Во-первых, тождество Вольги и Волха есть факт. Б.А. Рыбаков, оценивавший это тождество как «отдельные второстепенные детали, сходные в обоих циклах», мягко говоря, уклонился от истины. Эти «второстепенные детали» представляют собой – имена героев, сам сюжет в одной из двух былин о Вольге и единственной былине о Волхе, описание рождения и молодости героя в обеих былинах о Вольге и единственной о Волхе. Проще говоря, за вычетом этих «деталей» от Вольги остается лишь его встреча с Микулой, от Волха – вообще ничего.
Во-вторых, подысканные исторической школой «прототипы» Вольги и Волха, чьи биографии, как говорилось выше, имеют крайне мало общего с сюжетами былин, должны навсегда занять свое место в истории былиноведения как примеры курьезной крайности.

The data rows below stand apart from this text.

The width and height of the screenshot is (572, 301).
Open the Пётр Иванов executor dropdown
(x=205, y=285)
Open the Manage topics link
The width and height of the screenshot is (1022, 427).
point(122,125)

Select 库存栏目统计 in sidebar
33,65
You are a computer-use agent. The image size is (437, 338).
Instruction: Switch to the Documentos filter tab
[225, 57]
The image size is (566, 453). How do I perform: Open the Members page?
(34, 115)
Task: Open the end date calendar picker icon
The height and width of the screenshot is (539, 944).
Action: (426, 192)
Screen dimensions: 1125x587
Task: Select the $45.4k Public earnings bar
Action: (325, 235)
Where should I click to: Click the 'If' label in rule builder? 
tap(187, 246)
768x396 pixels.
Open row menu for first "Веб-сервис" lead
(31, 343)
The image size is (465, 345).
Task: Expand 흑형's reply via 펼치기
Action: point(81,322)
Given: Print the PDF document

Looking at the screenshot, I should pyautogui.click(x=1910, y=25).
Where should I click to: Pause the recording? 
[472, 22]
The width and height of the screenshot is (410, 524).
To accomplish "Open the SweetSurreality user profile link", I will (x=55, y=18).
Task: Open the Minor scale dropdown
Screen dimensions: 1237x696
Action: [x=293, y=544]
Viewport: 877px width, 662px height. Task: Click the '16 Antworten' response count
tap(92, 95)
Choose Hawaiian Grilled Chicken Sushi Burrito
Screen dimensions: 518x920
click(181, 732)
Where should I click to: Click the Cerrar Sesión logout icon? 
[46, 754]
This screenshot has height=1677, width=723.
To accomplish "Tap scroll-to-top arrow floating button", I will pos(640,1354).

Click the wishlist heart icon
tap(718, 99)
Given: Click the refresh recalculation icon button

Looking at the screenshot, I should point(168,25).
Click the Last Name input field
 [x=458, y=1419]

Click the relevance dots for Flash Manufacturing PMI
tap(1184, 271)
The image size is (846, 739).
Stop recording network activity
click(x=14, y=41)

Гораздо более ценно наблюдение Ф.И. Буслаева и Н.И. Костомарова о тождестве Вольги-Волха с известным по позднейшим новгородским записям XVI–XVII вв. эпонимическим героем Волхом или Волхвом, сыном Словена-Славена, эпонима словен Ильменских. Еще Костомаров справедливо отказался относиться к легендам об этих персонажах, отраженных в «Иоакимовской летописи», «Мазуринском летописце» и ряде других источников, как досужему вымыслу позднейших книжников. Разумеется, следы книжной обработки в дошедших до нас вариантах сказаний присутствуют – как присутствуют они, скажем, в «Книге завоеваний Ирландии» или «Младшей Эдде». Однако в основе их лежат отлично известные фольклористам топонимические и этиологические предания, и племенной эпос. Рассматривая былинного князя как потомка эпонима, я уже говорил, что подобные герои существуют в эпосе множества народов. М.М. Плисецкий указывал, что герои эпоса многих первобытных племен называются просто по племенной принадлежности – «Гиляк», «Наш Гиляк». Вполне возможно, что именно таким образом возникали герои-эпонимы – тезки своего народа, все эти Чехи, Лехи, Русы, Саксноты, Эллины и Израили. Между тем исследователи уже отметили определенную перекличку между этими сказаниями и данными так называемых «лживых саг» или «саг о древних временах». Исследователи ставят вопрос о предполагаемом существовании «исчезнувшего, условно «северо-восточноевропейского эпоса», видя его остатки, в частности, в сообщениях «Иоакимовской летописи». Как мы помним, перекличке данных этой летописи с сообщениями «Тидрек саги», одной из «лживых саг», придавал большое значение С.Н. Азбелев. Для нас эти выводы тем более убедительны, что, говоря о племенных истоках былинного эпоса, эпоса существовавшего на территории расселения новгородцев, естественно было бы искать в былинах остатки племенного эпоса предков новгородцев – ильменских словен. Здесь мы рассмотрим ряд былин, явно перекликающихся с новгородскими легендами, как еще один фрагмент «северо-восточноевропейского» эпоса.